When you have preheated your stovetop or griddle and the meatballs have been placed onto the skillet or griddle, use a heavy duty cast iron press to smash the meatball flat. I use the Blackstone stainless steel press-and-sear burger press. One tip that I recommend for this: use parchment paper under the press to smash the meatball flat in order to prevent sticking. You don’t have to, but it saves a moment of aggravation if some of the cold meat from the top of the beef sticks to the press. You may be wondering if you can use your spatula to smash the meatballs into burgers. Well, you can, I suppose, if you have a spatula that can handle the task, but most spatulas don’t have the weight to properly smash the meatballs, and in my one experience using a flimsy kitchen spatula, it created an absolute mess. Just buy yourself a press and thank me later.

Here’s a better look of the same burger from the first photo. Just admire the crust that was formed on this smash burger.

As for when to season the burgers, I’m typically known for being a guy who loves bold flavors with seasoning on both sides of the meat, but my method involves a bare meatball to begin, and after I smash it into a patty I will liberally season the upfaced side with my choice of seasoning (salt/pepper/garlic sometimes, Caribeque Big & Bold Beef, Reload Rub Fully Loaded, Blackstone All Purpose — just my four favorite methods that I switch up from time to time), and that is the only side I season.

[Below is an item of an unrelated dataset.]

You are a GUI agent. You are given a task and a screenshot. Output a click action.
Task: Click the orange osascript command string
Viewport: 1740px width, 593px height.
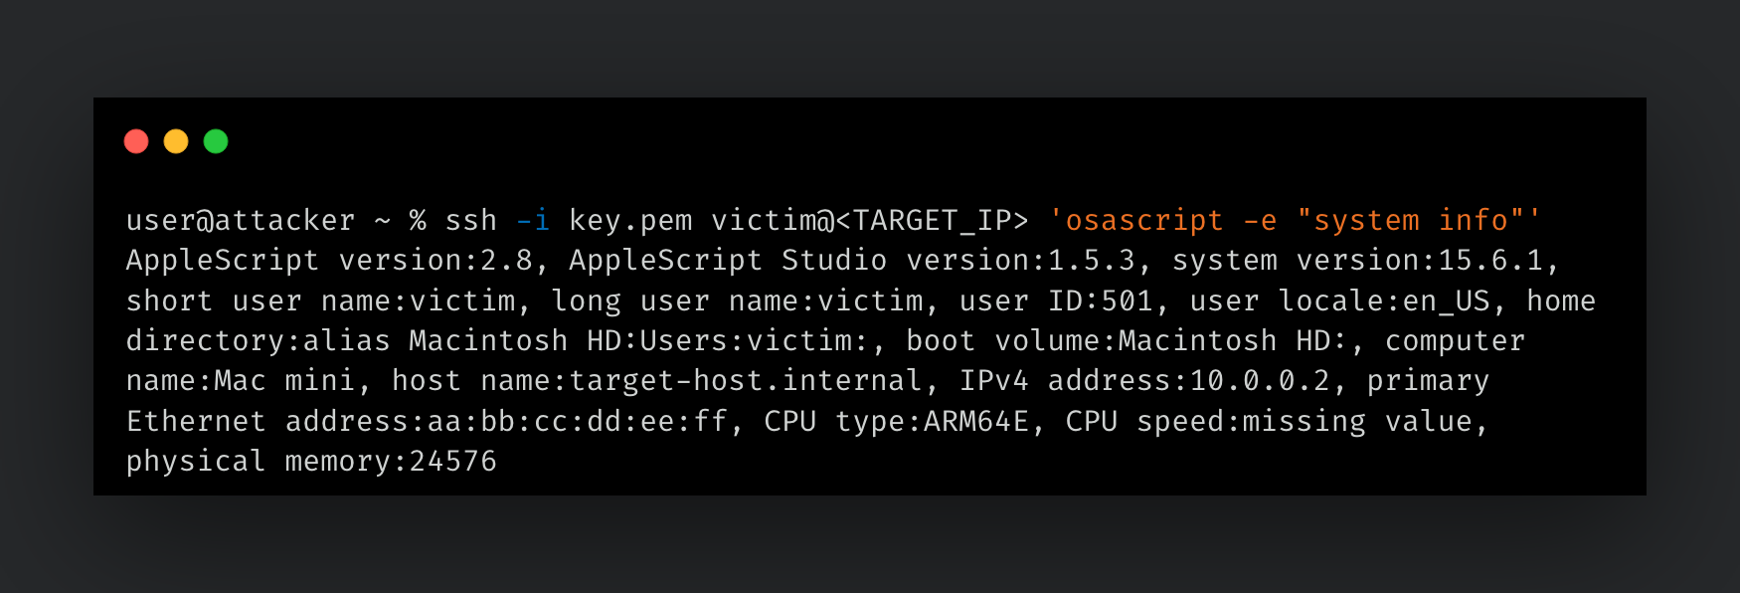click(x=1141, y=220)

I feel that there is no need to season the other side once flipped, because by making the burger patty thin and by generously seasoning the one side, you give it enough flavor that you can taste throughout the patty versus overpowering it.

You may be wondering, “What about adding seasoning into the ground beef and mixing it up before forming the meatballs?” Salt has the potential to dry out meat by drawing out moisture. You want the inside of the patty to be juicy while the outside is properly browned. I will make a loosely packed meatball, because according to the food scientists, that is the way to go, and to my unscientifically inclined taste buds, they agree with said food scientists.

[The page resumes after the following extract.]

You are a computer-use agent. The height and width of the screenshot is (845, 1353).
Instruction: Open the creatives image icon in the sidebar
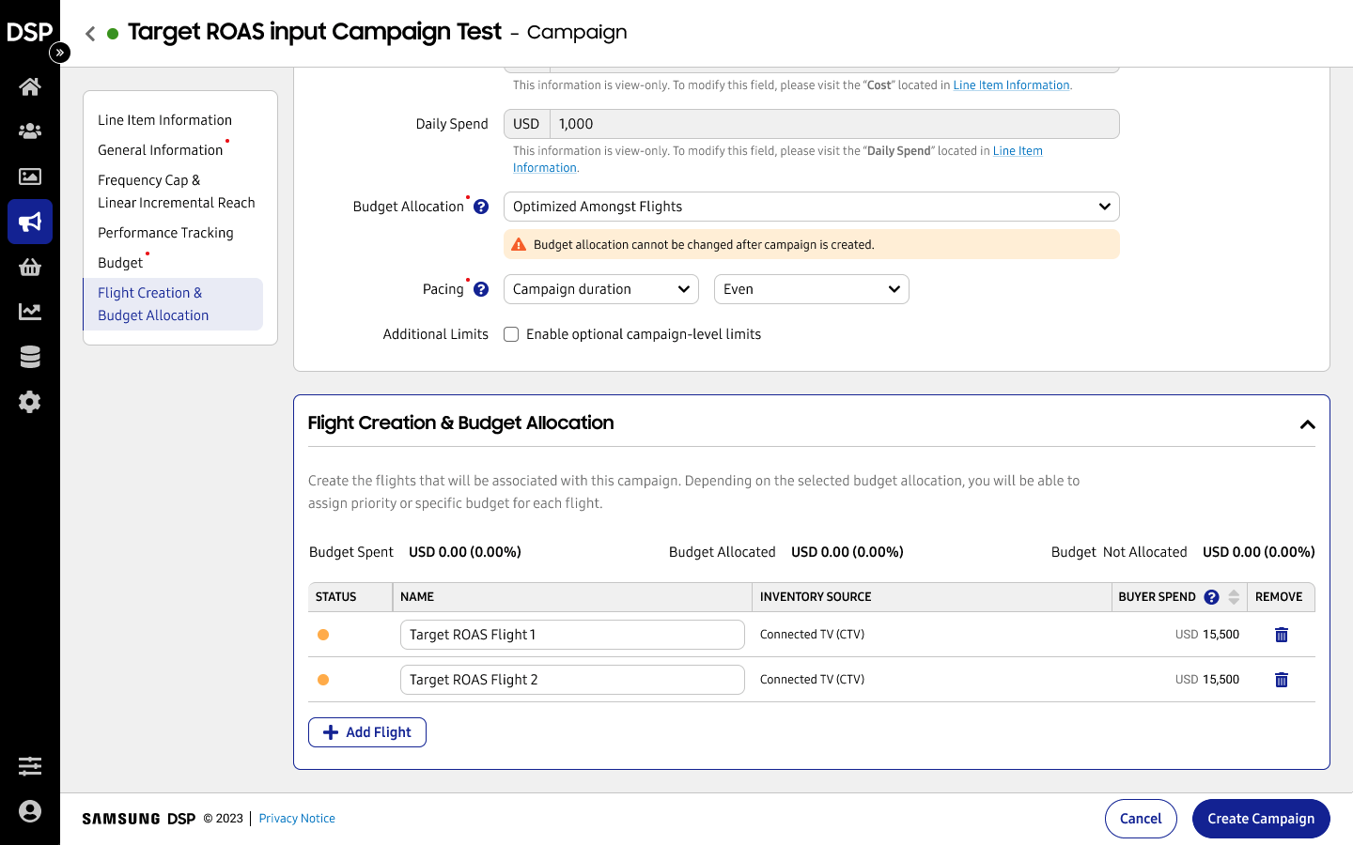pos(30,177)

Typically, with my smash burgers, I will flip them after four to five minutes once I see the top of the burgers becoming wet from the rendered fat, as well as observing the edges browning nicely. Three to five minutes once flipped, and you are ready to go.

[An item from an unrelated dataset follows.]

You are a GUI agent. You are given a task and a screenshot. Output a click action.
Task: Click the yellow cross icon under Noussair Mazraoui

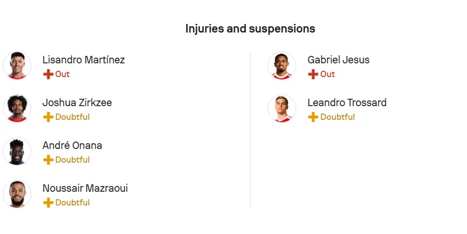click(48, 203)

Brown/toast your buns for even more flavor, and add your favorite toppings. You are good to go from there. Create it however you want it. Plain? With cheese? Loaded with toppings? It is your burger — do how you please.

For my burgers, I like: American cheese or cheddar cheese, bacon, sauteed mushrooms & onions & jalapenos (or habaneros if I can easily find them here). Sometimes I like mixing up mayonnaise with a little ketchup, mustard and dill relish. Occasionally I add hot sauce.

“Troy, you just spent a thousand words writing about how to make a burger, which is one of the most simple things a person can concoct.” Hey, smash burgers are a delicacy in my book and should be considered to be their own food group due to how delicious they are. Homemade smash burgers are way better than any burger you will buy from a restaurant. Methods and techniques are important. Utilizing the right amount of heat is the most crucial variable of the cooking process in churning out the best burger you can potentially make. I’m just adding my personal method, because I want you — the readers — to give it a go and let me know what you think, because I think it will become your favorite burger concocting method.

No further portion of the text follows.